►
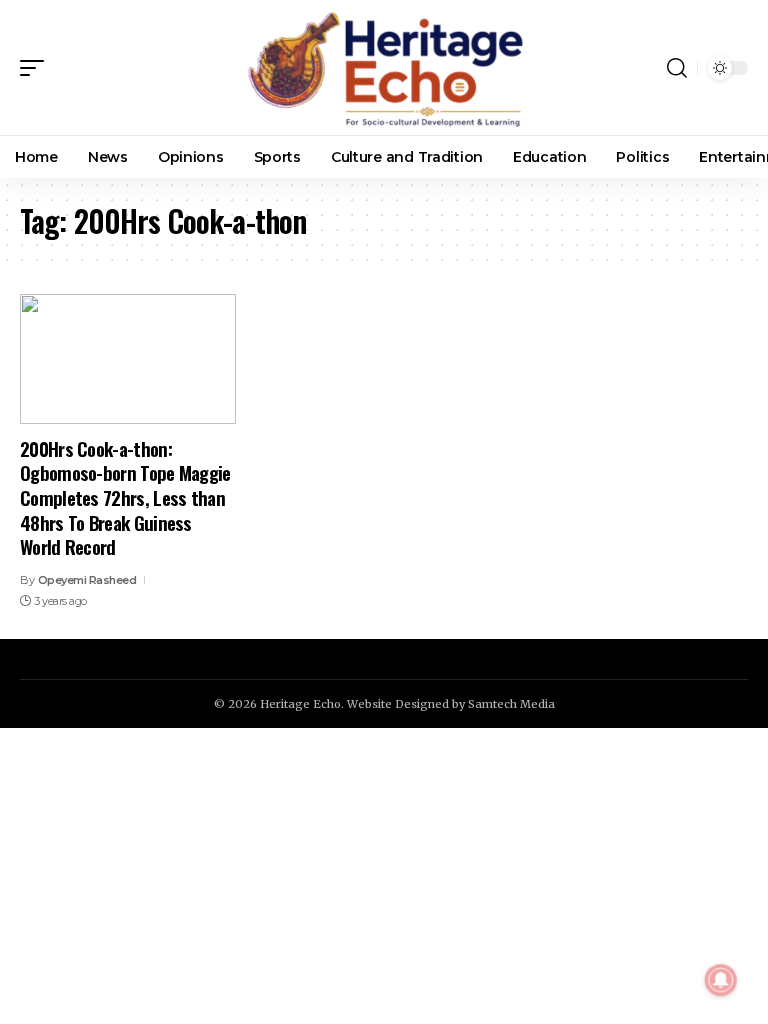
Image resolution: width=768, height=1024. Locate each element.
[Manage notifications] (721, 980)
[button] (37, 68)
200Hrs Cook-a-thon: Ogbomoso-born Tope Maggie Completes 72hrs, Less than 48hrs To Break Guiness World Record (125, 497)
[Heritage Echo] (383, 67)
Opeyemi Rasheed (87, 580)
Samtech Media (511, 704)
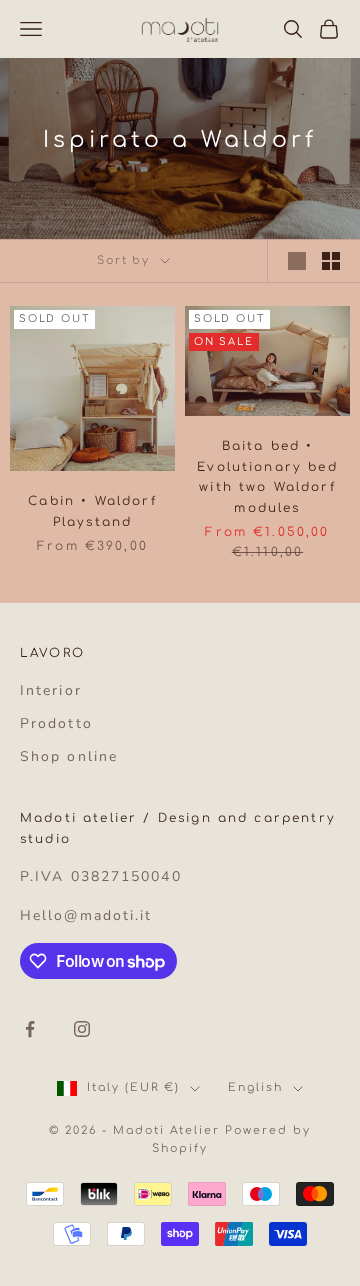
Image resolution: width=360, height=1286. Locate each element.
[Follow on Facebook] (30, 1029)
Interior (51, 690)
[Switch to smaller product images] (331, 261)
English (255, 1087)
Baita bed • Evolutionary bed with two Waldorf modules (267, 476)
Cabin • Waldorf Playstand (92, 511)
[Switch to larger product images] (297, 261)
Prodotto (56, 723)
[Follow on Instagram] (82, 1029)
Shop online (69, 756)
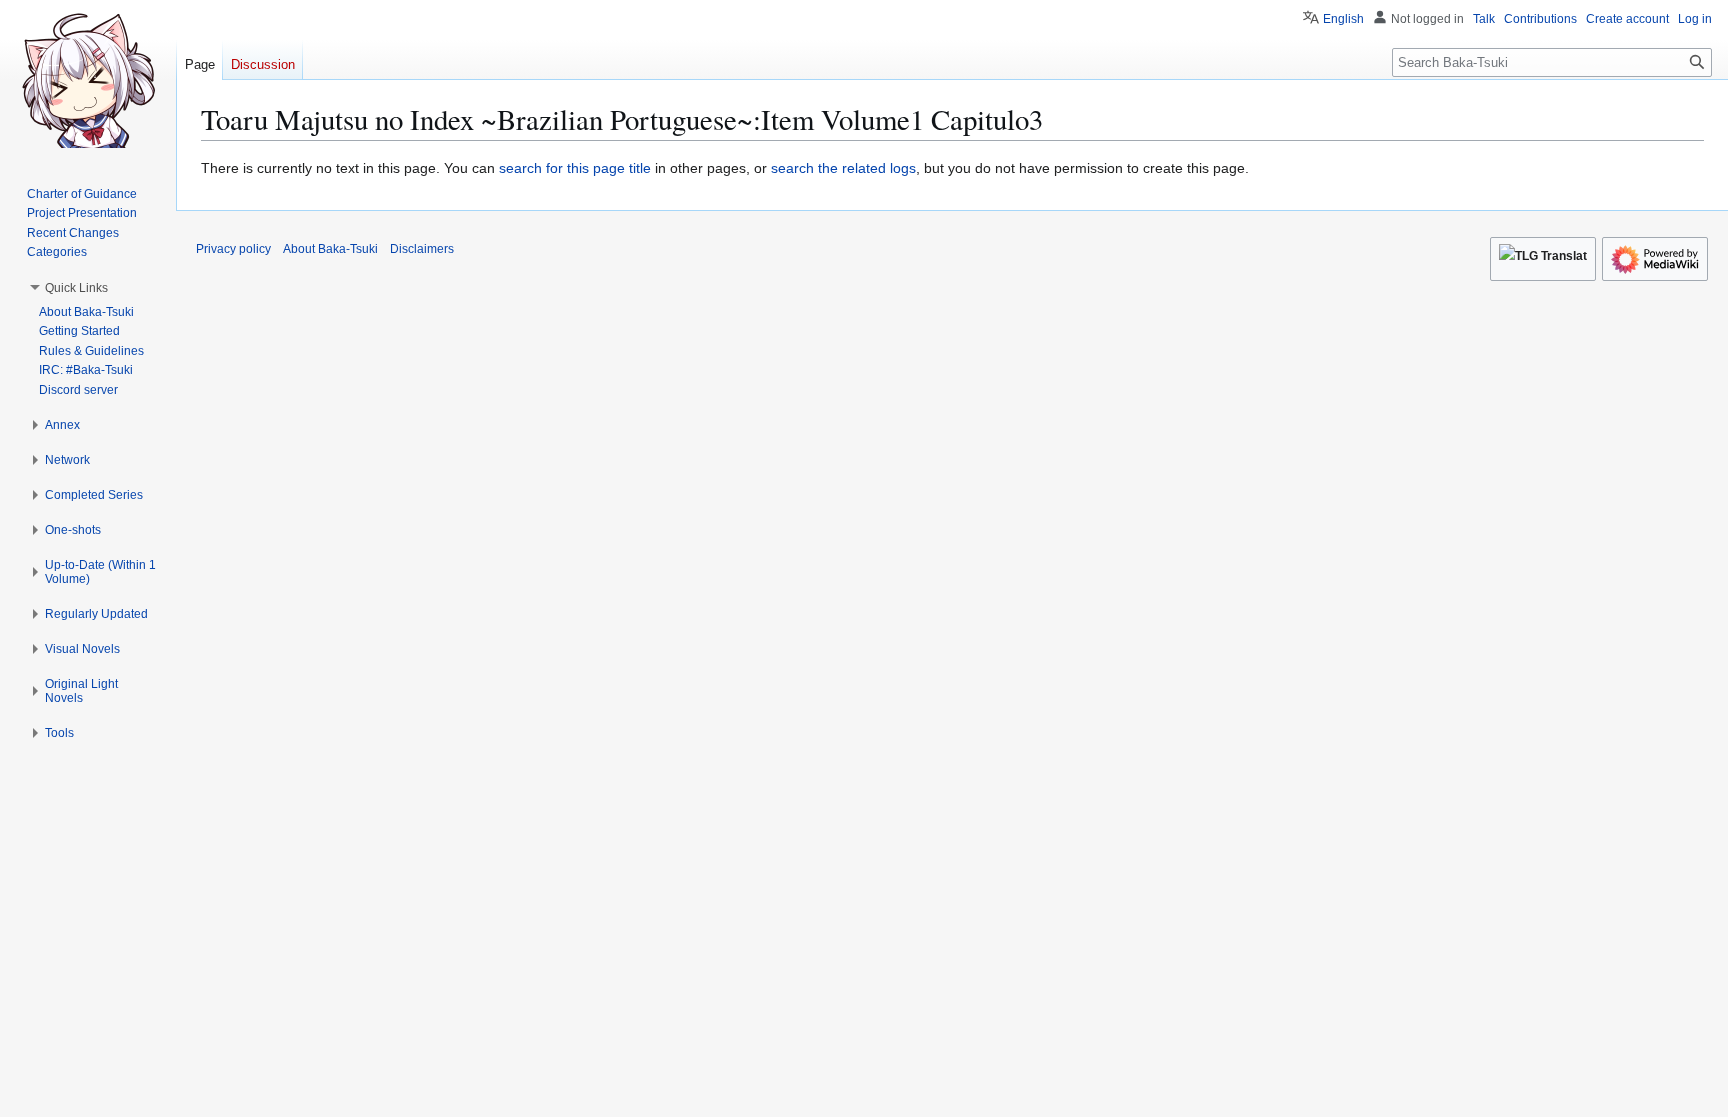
◄
THE PROBLEM: Copy out the material word for word, without any images.

RESULT OF THIS EXERCISE:
Image resolution: width=768, height=1024. Locate each element.
[Manage notifications] (721, 980)
[button] (37, 68)
200Hrs Cook-a-thon: Ogbomoso-born Tope Maggie Completes 72hrs, Less than 48hrs To Break Guiness World Record (125, 497)
[Heritage Echo] (383, 67)
Opeyemi Rasheed (87, 580)
Samtech Media (511, 704)
Image resolution: width=360, height=1286. Locate each element.
[Follow on Facebook] (30, 1029)
Interior (51, 690)
[Switch to smaller product images] (331, 261)
English (255, 1087)
Baita bed • Evolutionary bed with two Waldorf modules (267, 476)
Cabin • Waldorf Playstand (92, 511)
[Switch to larger product images] (297, 261)
Prodotto (56, 723)
[Follow on Instagram] (82, 1029)
Shop online (69, 756)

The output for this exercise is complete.